According to prune grower Sandra Mitchell, Northern California is the perfect place for producing high-quality prunes due to the fertile soil, warm and dry growing season and cool winter temperatures. Sandra and her family work hard to ensure their business thrives and future generations can enjoy the same ideal growing conditions. Discover how technology, renewable energy and conservation practices are helping them achieve their goal.

Sandra and her husband, Neill, have more than a century of farming experience between them. Neill has been in agriculture since he left college, while Sandra got involved when she married into a farming family. Today, the couple farm with their son Joseph in Yuba City, Sutter County, located in the Sacramento Valley. They grow over 200 hectares (500 acres) of mainly prunes and walnuts on land previously owned by Neill’s parents.

Sandra reflects on the tremendous advancements in their prune business since it started 40 years ago, thanks to new technology and sustainable practices. 

Mechanical shakers now replace the traditional approach to harvesting prunes – knocking the fruit on the ground using mallets with a rubber tip and putting them in lug boxes. The machines save valuable time by automatically catching the prunes and putting them in bins work previously done by hand. 

The drying process that turns the fruit into prunes has also improved significantly, saving time and energy. “We’ve gone from taking 24 hours to dry prunes to around 18 hours through new technology and advances that we’ve made and more efficient use of gas and electricity,” Sandra explains. 

Adding a large solar array for the dryers has also considerably improved the efficiency of the Mitchell family’s operation. They now use solar power during the two months of the year when the dryers run and sell the excess electricity generated back to the supplier for the remaining ten months. Sandra says this approach works well for a seasonal business like running a prune dryer, especially with fluctuating gas and electricity rates.

Water conservation is another area of focus for the Mitchell family. “Even in Northern California, where we generate most of the water we use, water is essential for our crops. Therefore, conservation practices are key to being able to stay in this business,” Sandra explains.

They have moved from flood-irrigating their prune orchards to using micro-jet systems, which apply water in a more targeted way for greater efficiency. 

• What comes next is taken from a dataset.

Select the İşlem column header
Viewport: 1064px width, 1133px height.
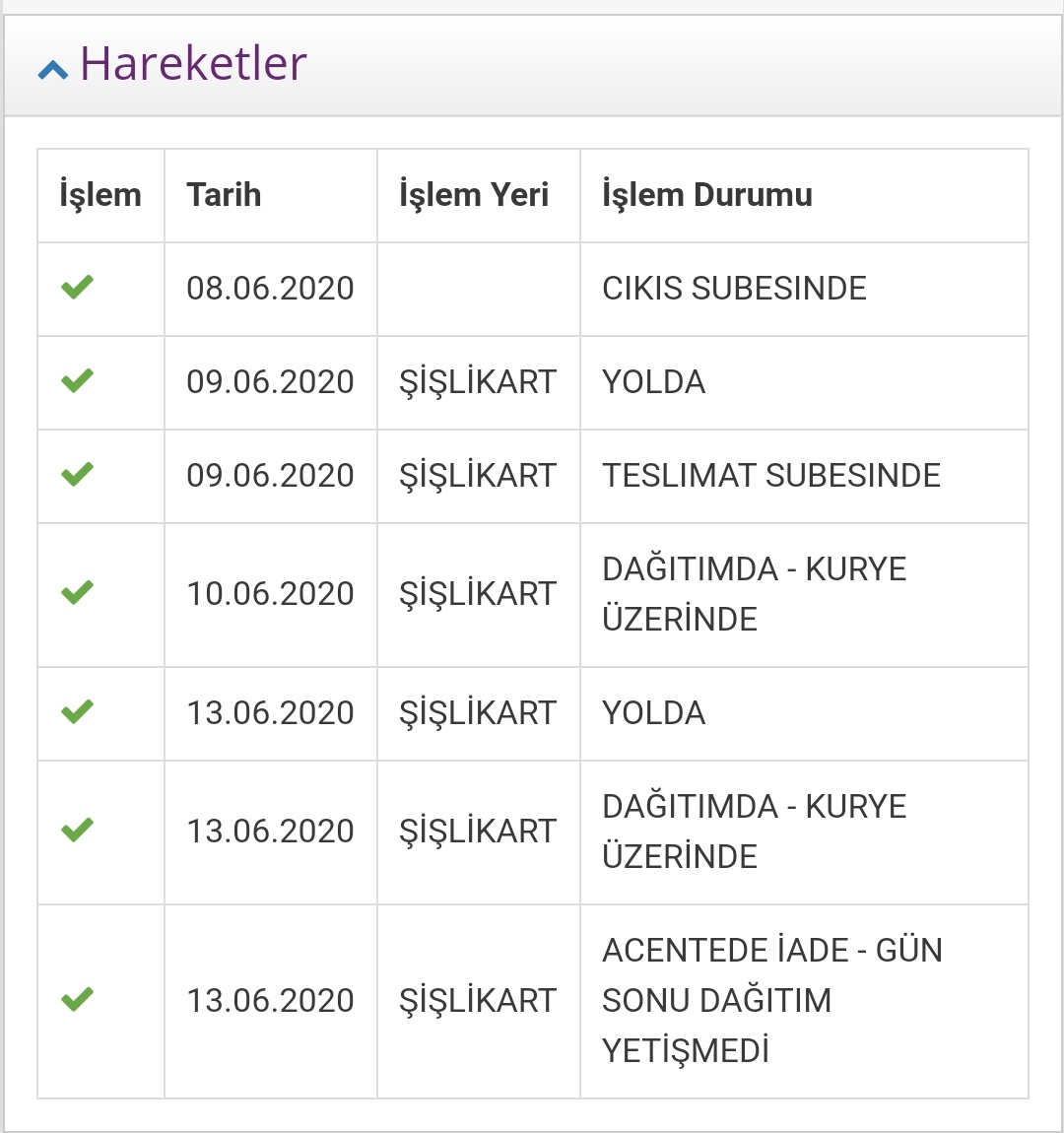100,195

However, for Sandra, sustainability means more than being responsible stewards of the land and resources. It also means preserving the business for the next generation. Sandra and Neill’s son Joseph returned to the farm after a career as a chef to continue the family tradition, and Sandra hopes that one day, his children will follow in his footsteps. She says, “We are always thinking about the future. Most growers want to be able to turn their property over to their children at some point, so it’s imperative to do everything right.”